I’m glad you mentioned the orthogonality hypothesis (that goals are orthogonal to intelligence). Part of our argument can be seen as reconceptualizing orthogonality, and rejecting a strong version of it.
So it’s interesting to me that you see orthogonality as leading folks to conflict theory over mistake theory. I am not sure it has to lead either way.
In our language, we say that it’s better to have an “endogenous preferences” theory than an “exogenous preferences” theory, meaning that it’s better to be able to construct models where preferences can change as a function of the mechanisms and processes being modeled. This is not true for most rational actor and RL models; they typically assume preferences at the start (i.e. “exogenously”).
Here’s a paragraph making this more concrete, which I pulled from a shorter summary of https://arxiv.org/abs/2412.19010 which I’ve been working on.

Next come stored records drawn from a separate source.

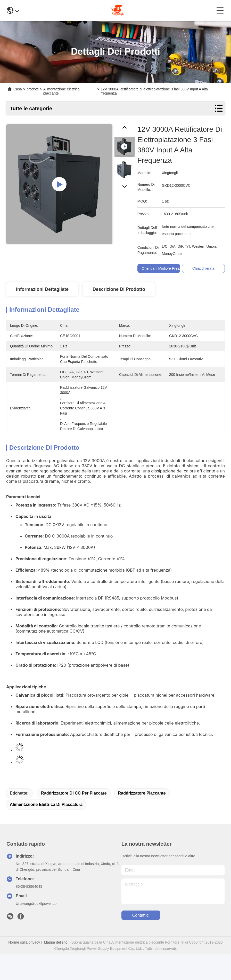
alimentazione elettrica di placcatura (46, 804)
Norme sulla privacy (24, 942)
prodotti (33, 89)
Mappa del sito (55, 942)
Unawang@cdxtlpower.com (38, 904)
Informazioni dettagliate (42, 289)
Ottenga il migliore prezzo (165, 268)
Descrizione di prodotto (119, 289)
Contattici (141, 915)
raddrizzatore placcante (142, 793)
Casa (17, 89)
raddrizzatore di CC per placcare (74, 793)
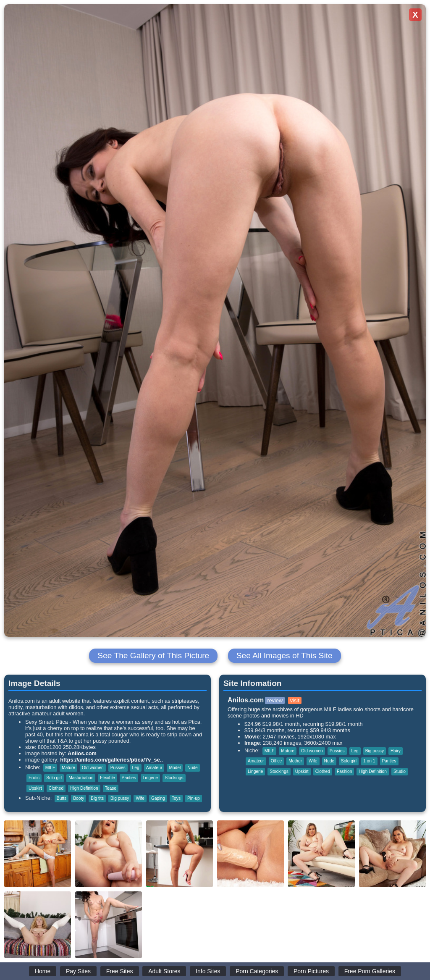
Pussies (118, 767)
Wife (140, 798)
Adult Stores (164, 971)
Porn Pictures (311, 971)
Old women (93, 767)
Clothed (56, 788)
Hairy (396, 751)
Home (42, 971)
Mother (295, 761)
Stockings (174, 778)
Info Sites (208, 971)
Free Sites (120, 971)
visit (295, 700)
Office (276, 761)
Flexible (107, 778)
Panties (129, 778)
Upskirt (35, 788)
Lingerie (150, 778)
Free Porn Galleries (370, 971)
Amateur (154, 767)
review (275, 700)
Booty (79, 798)
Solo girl (54, 778)
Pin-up (194, 798)
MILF (50, 767)
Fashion (344, 771)
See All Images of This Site (284, 655)
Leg (136, 767)
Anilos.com (82, 753)
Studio (399, 771)
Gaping (158, 798)
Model (175, 767)
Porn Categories (257, 971)
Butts (61, 798)
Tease (110, 788)
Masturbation (81, 778)
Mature (68, 767)
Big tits (97, 798)
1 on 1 (369, 761)
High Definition (84, 788)
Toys (176, 798)
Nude (192, 767)
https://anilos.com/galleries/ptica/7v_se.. (111, 759)
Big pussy (120, 798)
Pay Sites (78, 971)
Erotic (34, 778)
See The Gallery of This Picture (153, 655)
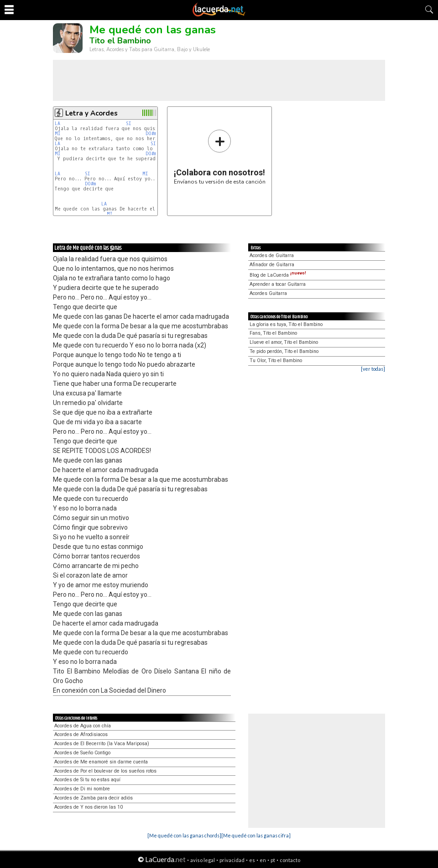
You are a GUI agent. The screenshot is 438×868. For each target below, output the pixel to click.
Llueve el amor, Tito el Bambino (284, 342)
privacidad (232, 860)
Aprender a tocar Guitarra (277, 284)
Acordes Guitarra (268, 293)
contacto (290, 860)
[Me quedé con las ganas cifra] (256, 835)
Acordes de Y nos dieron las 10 (89, 807)
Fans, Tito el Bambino (273, 333)
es (252, 860)
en (263, 860)
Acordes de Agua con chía (83, 726)
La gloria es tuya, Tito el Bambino (286, 324)
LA (57, 123)
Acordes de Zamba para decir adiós (94, 798)
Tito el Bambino (120, 41)
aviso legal (203, 860)
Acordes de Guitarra (271, 255)
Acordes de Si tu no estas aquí (87, 779)
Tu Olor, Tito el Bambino (276, 360)
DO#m (151, 133)
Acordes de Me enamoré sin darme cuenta (101, 762)
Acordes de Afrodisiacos (81, 734)
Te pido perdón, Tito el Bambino (284, 351)
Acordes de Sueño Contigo (82, 752)
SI (129, 123)
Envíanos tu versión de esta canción (219, 157)
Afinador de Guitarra (272, 264)
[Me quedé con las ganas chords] (184, 835)
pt (273, 860)
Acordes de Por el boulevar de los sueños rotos (105, 771)
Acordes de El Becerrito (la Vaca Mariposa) (102, 743)
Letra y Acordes (91, 113)
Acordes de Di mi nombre (82, 789)
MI (57, 133)
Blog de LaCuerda (278, 275)
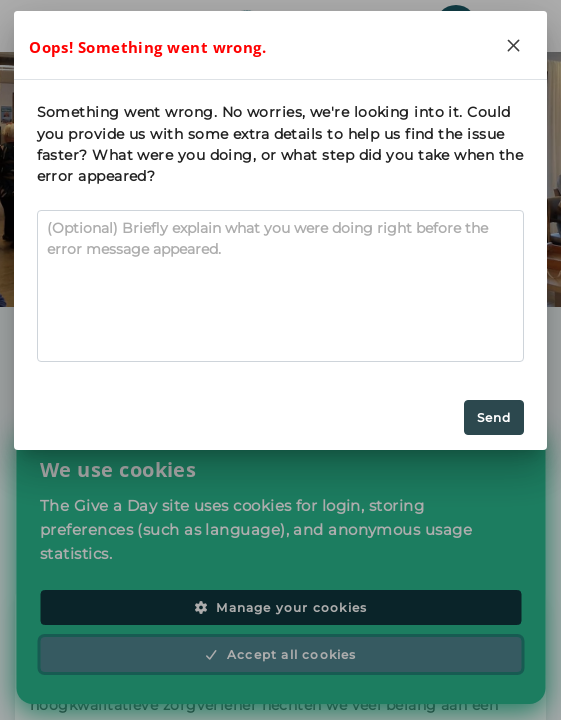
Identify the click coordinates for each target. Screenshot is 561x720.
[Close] (513, 45)
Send (494, 417)
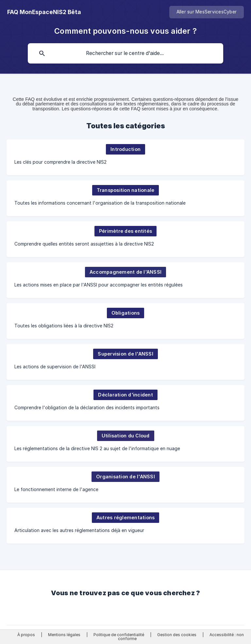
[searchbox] (126, 53)
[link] (126, 157)
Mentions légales (64, 635)
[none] (44, 12)
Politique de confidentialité (119, 635)
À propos (26, 635)
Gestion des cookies (177, 635)
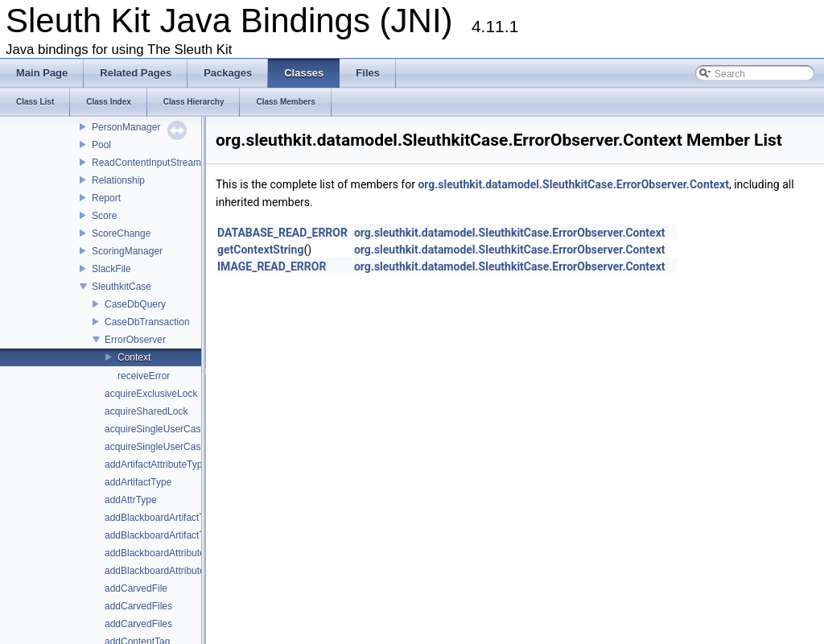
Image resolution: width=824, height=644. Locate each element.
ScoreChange (121, 233)
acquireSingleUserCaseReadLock (177, 429)
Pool (101, 145)
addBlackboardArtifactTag (159, 518)
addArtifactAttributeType (156, 464)
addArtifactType (138, 482)
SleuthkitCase (122, 287)
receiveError (143, 376)
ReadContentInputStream (146, 163)
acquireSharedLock (146, 411)
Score (104, 216)
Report (106, 198)
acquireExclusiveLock (150, 394)
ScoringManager (127, 251)
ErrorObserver (135, 340)
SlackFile (111, 269)
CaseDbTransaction (147, 322)
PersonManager (126, 127)
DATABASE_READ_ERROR (282, 233)
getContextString (260, 250)
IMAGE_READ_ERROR (271, 266)
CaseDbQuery (135, 304)
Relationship (118, 180)
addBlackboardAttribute (154, 553)
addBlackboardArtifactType (162, 535)
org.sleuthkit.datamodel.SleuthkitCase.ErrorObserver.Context (573, 184)
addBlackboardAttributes (157, 571)
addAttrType (130, 500)
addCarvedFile (136, 588)
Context (134, 357)
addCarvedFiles (138, 606)
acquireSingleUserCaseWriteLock (176, 447)
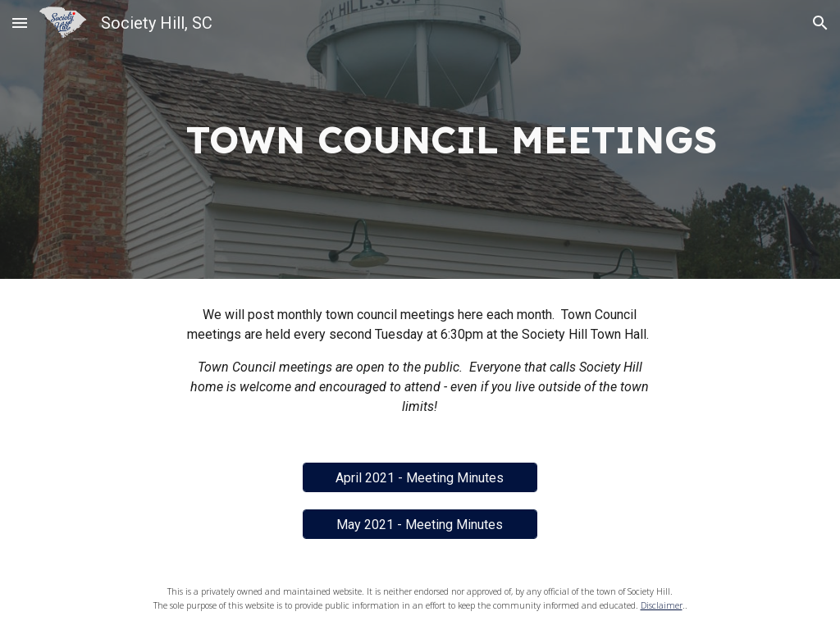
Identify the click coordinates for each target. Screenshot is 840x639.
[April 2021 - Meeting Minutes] (420, 477)
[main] (451, 139)
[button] (20, 22)
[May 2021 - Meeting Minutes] (420, 524)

”Consider an individual’s preference for certain types of music, say, rock versus classical. We need not assume they begin with a scalar utility or ``taste″ for one over the other. Instead, in our theory, their preferences are shaped by their experiences: perhaps they grow up hearing rock music frequently at home, attend rock concerts with friends, and rarely encounter classical music. These experiences are encoded as memories. When prompted by the question “What kind of person am I?” and summarizing these memories, the individual’s pattern completion network p might generate the assembly “I am the kind of person who likes rock music”. This self-attribution, influenced by past behavior and exposure, becomes part of the global workspace context. Subsequently, when faced with a choice like “What music should I listen to?”, p, conditioned on the self-description “I like rock music”, is more likely to complete the pattern with “Listen to rock music”. Through this process, the individual’s behavior (listening to rock) is influenced by their inferred identity, which itself arose from past behavior and exposure. This example illustrates how preferences are constructed endogenously through the aggregation and consolidation of experience, rather than being static, external inputs to the model.”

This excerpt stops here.